Seither heißt es, sie habe den Zeitpunkt des Abgangs verpasst. Kommentatoren benutzen Worte wie "würdevoll" und "selbstbestimmt", die ein bisschen nach Palliativpflege klingen. Währenddessen versuchte die Union den Eindruck zu erwecken, es sei überhaupt nichts Nennenswertes passiert - Demokratie am Werk, so what?

CSU-Desaster droht

Aber am 14. Oktober sind Landtagswahlen in Bayern, der CSU droht dabei allen Umfragen zufolge ein Desaster. Ende Oktober wählt Hessen, dort wird der CDU ein Ergebnis unter 30 Prozent vorausgesagt. Und im Dezember ist CDU-Bundesparteitag und damit die erste Chance, einen geordneten Übergang einzuleiten.

Die Frage ist allerdings mit einer Richtungsentscheidung verbunden, die auf ganz Europa ausstrahlt, weil sie mit dem Kurs der Migrationspolitik verbunden ist: Bekommt der rechte Flügel der CDU, repräsentiert beispielsweise von Gesundheitsminister Jens Spahn, mehr Einfluss? Oder jener, der sich an Merkels Linie orientiert und zu dem etwa Generalsekretärin Annegret Kramp-Karrenbauer gehört?

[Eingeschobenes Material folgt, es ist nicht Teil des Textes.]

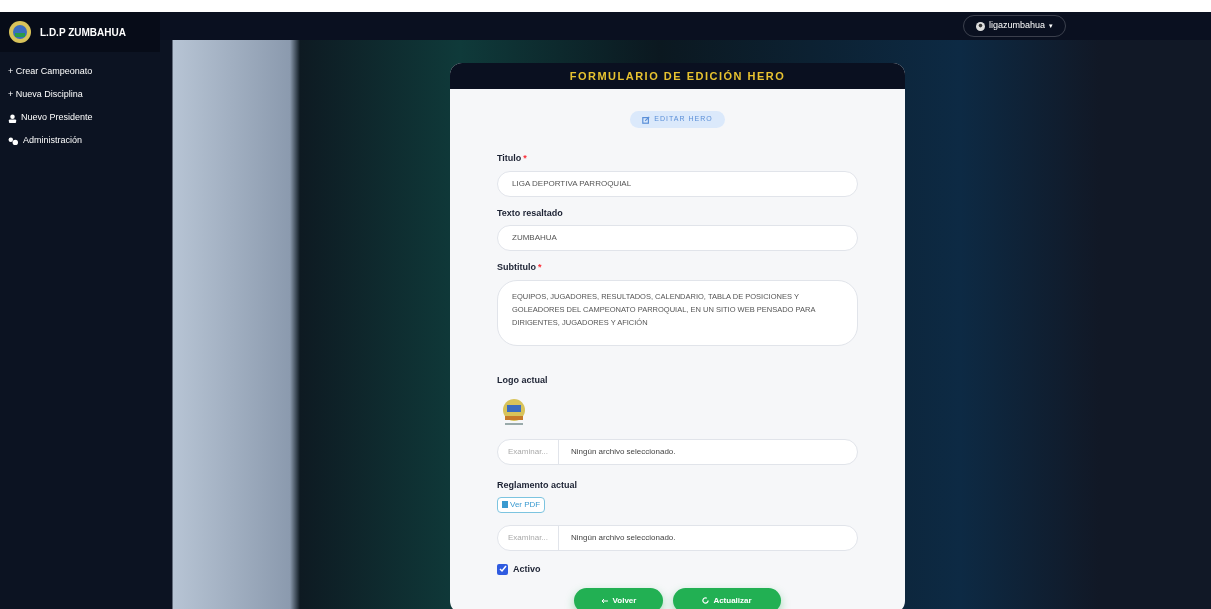 The image size is (1211, 609). I want to click on field-label: Reglamento actual, so click(538, 486). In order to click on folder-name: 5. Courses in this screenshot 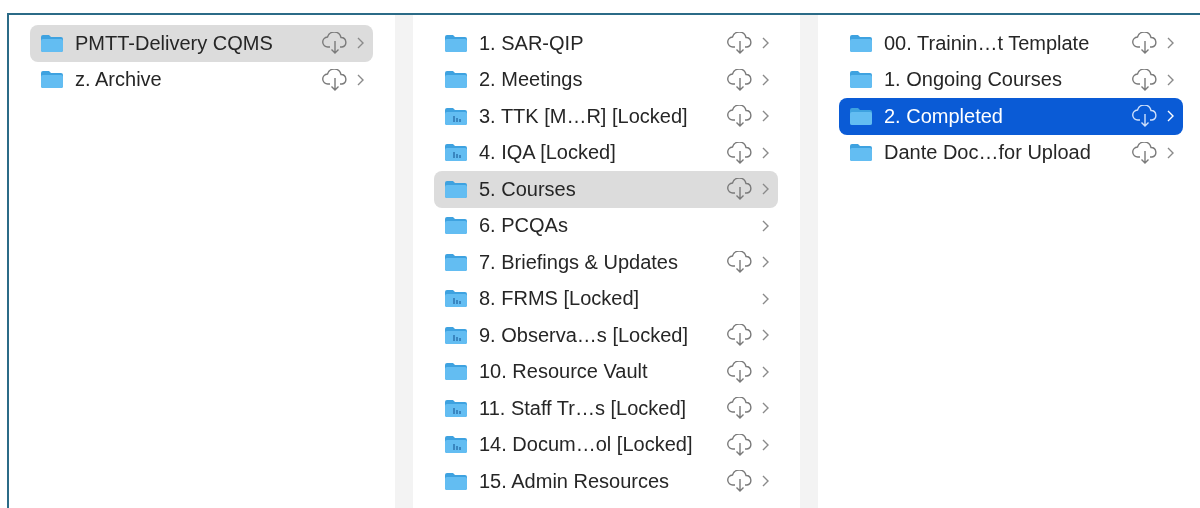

Die öffentlich Totgesagte selbst macht allerdings ohnehin keine erkennbaren Anstalten, sich auf das politische Sterbebett zu legen. Sie kündigt an, am Parteitag erneut als CDU-Vorsitzende zu kandidieren. Und sie lässt wissen, dass diese Funktion und das Amt des Bundeskanzlers untrennbar miteinander verbunden sind. Auch ein neuerliches Antreten bei der Wahl 2021 will Merkel nicht ausschließen.

Steht dahinter die Hybris der Überzeugung, immer richtig gehandelt zu haben? Realitätsverweigerung? Die unstillbare Lust an der Macht? Das Gefühl, unersetzbar zu sein? Oder doch: Die selbst auferlegte Verpflichtung, sich nicht aus der Verantwortung zu stehlen? Wahrscheinlich von allem ein bisschen, in einem Mischungsverhältnis, das nur Angela Merkel selbst kennt.

Möglich, dass vorerst alle weitermachen wie gewohnt, allen maßgeblichen Einschätzungen außerhalb der Partei zum Trotz. Möglich, dass das noch eine Weile funktioniert, bis Merkel von sich aus geht.

Möglich aber auch, dass irgendjemand - in welcher Form auch immer - zuvor einen Brief schreibt. Wer das tut, tut es nur ein Mal: Wenn er sich mit seiner Forderung nicht durchsetzt, ist seine Karriere beendet. Und wenn er gewinnt, ist er an der Macht. Er (oder sie) muss jedoch befürchten, den gleichen Brief von jemand anderem zu bekommen. Niemand sollte das besser wissen als Angela Merkel selbst.